Problem:
Convert the material from the line containing "How do I perform: Select the tab labeled 1?" through its end, both included, into a JSON list of strings with one string per line and blank lines left out. Keep the pictures out of your answer.

(Text and item location entries)
◇ ◇ ◇ ◇ ◇
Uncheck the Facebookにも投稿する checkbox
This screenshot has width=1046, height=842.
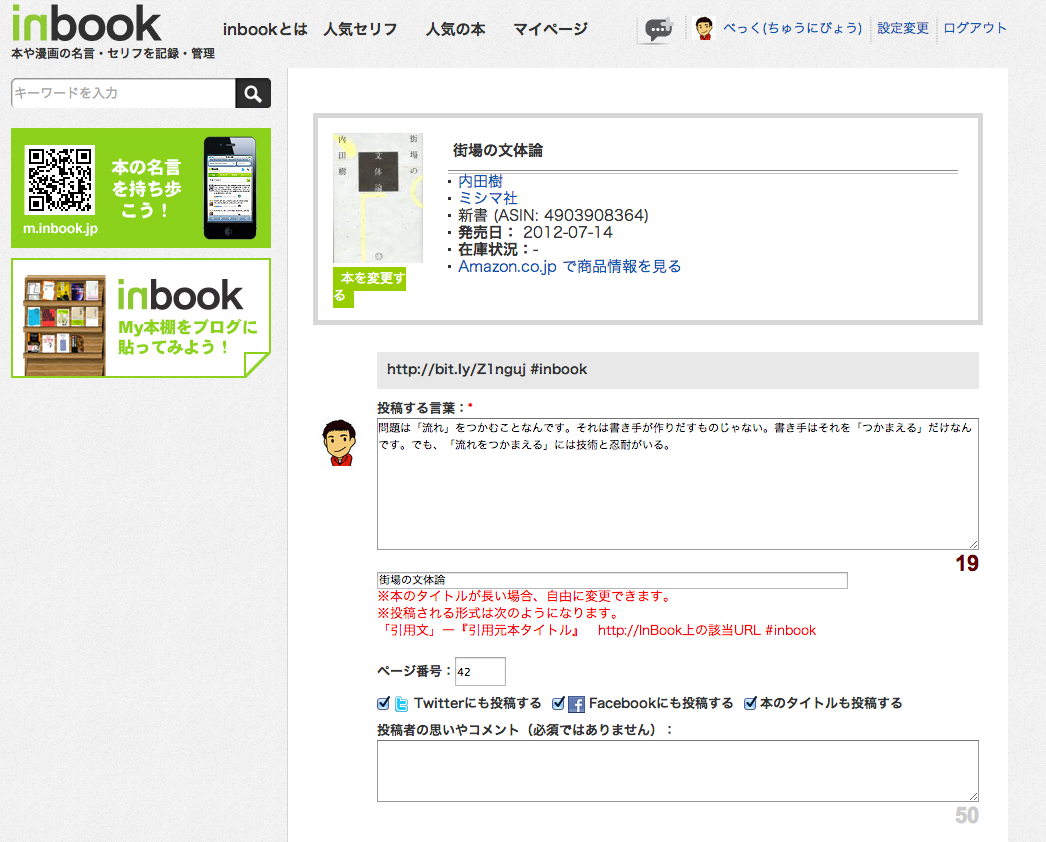pos(559,703)
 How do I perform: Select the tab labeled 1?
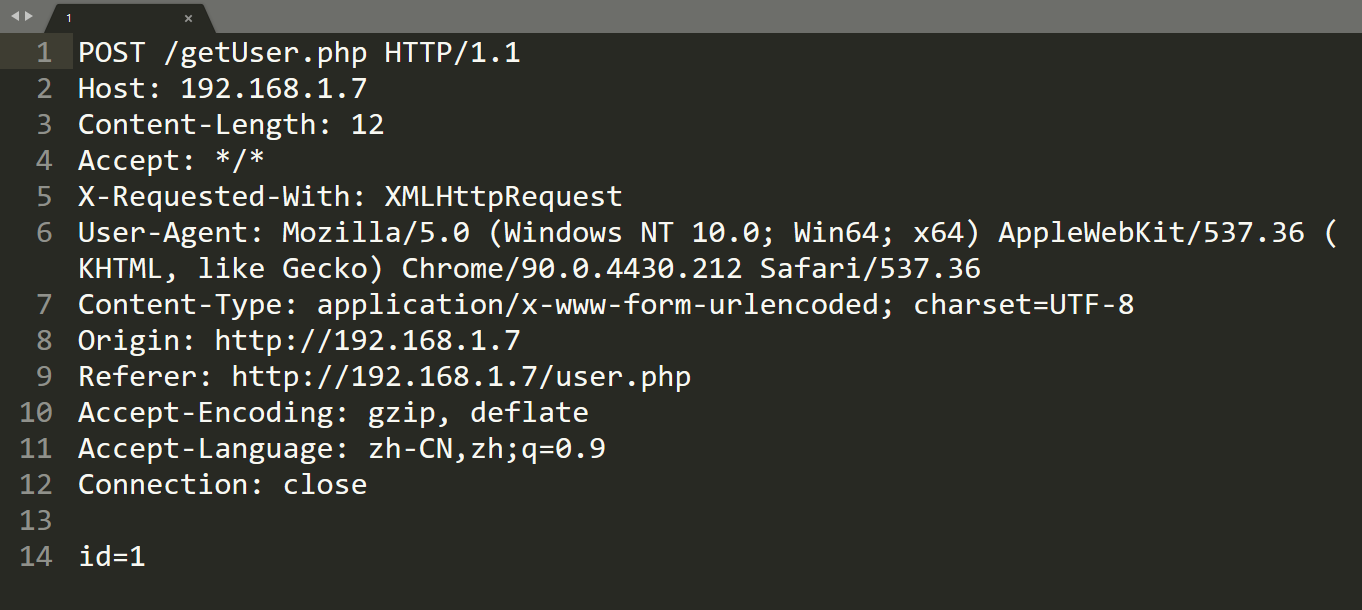pos(68,17)
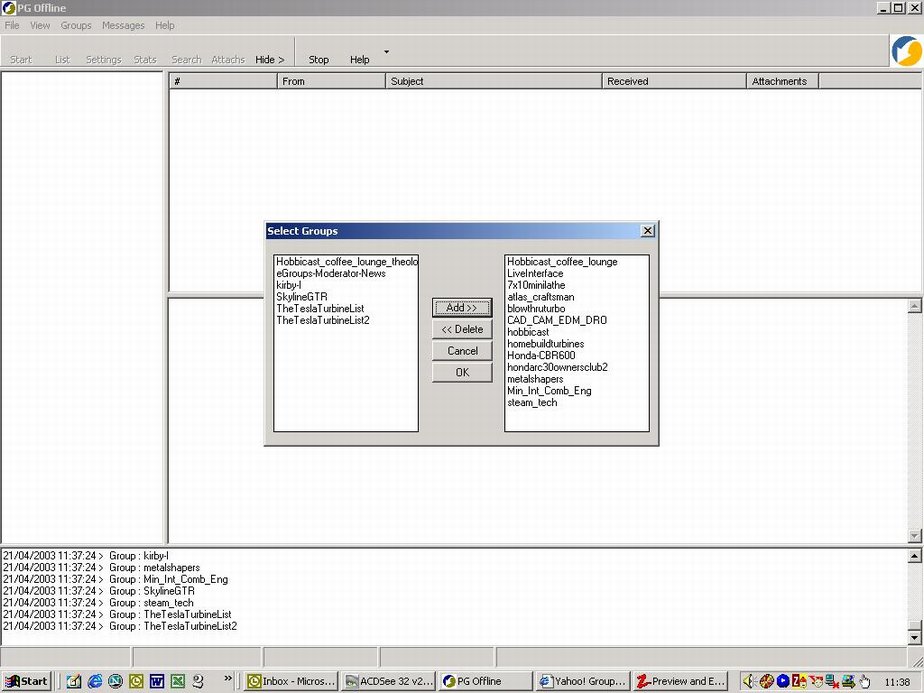Click Show Desktop quick launch icon

[74, 681]
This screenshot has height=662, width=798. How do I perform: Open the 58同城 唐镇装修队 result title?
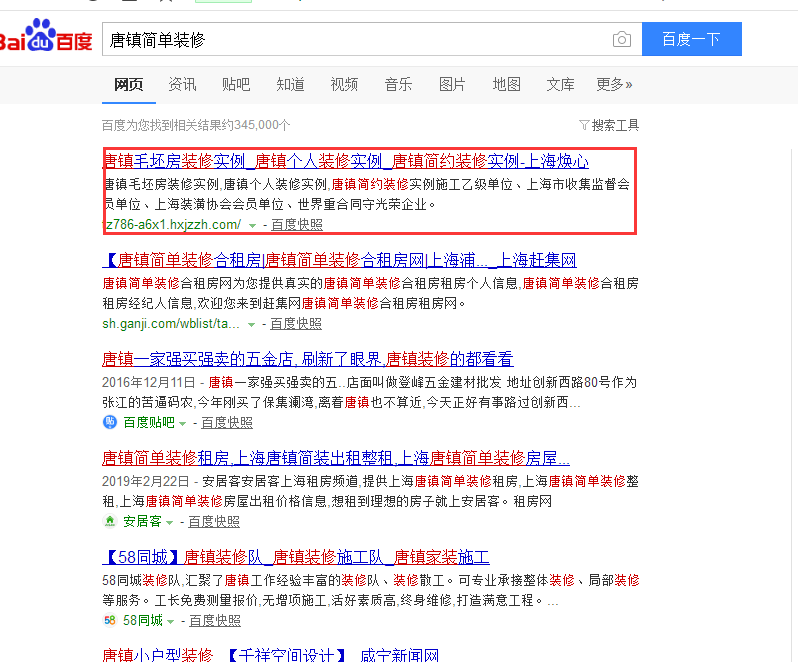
◇ ◇ ◇ ◇ ◇
Answer to this exercise:
[
  " How do I perform: Select the tab labeled 1?",
  "pos(68,17)",
  "Click Show Desktop quick launch icon",
  "[74, 681]",
  "This screenshot has height=662, width=798. How do I perform: Open the 58同城 唐镇装修队 result title?"
]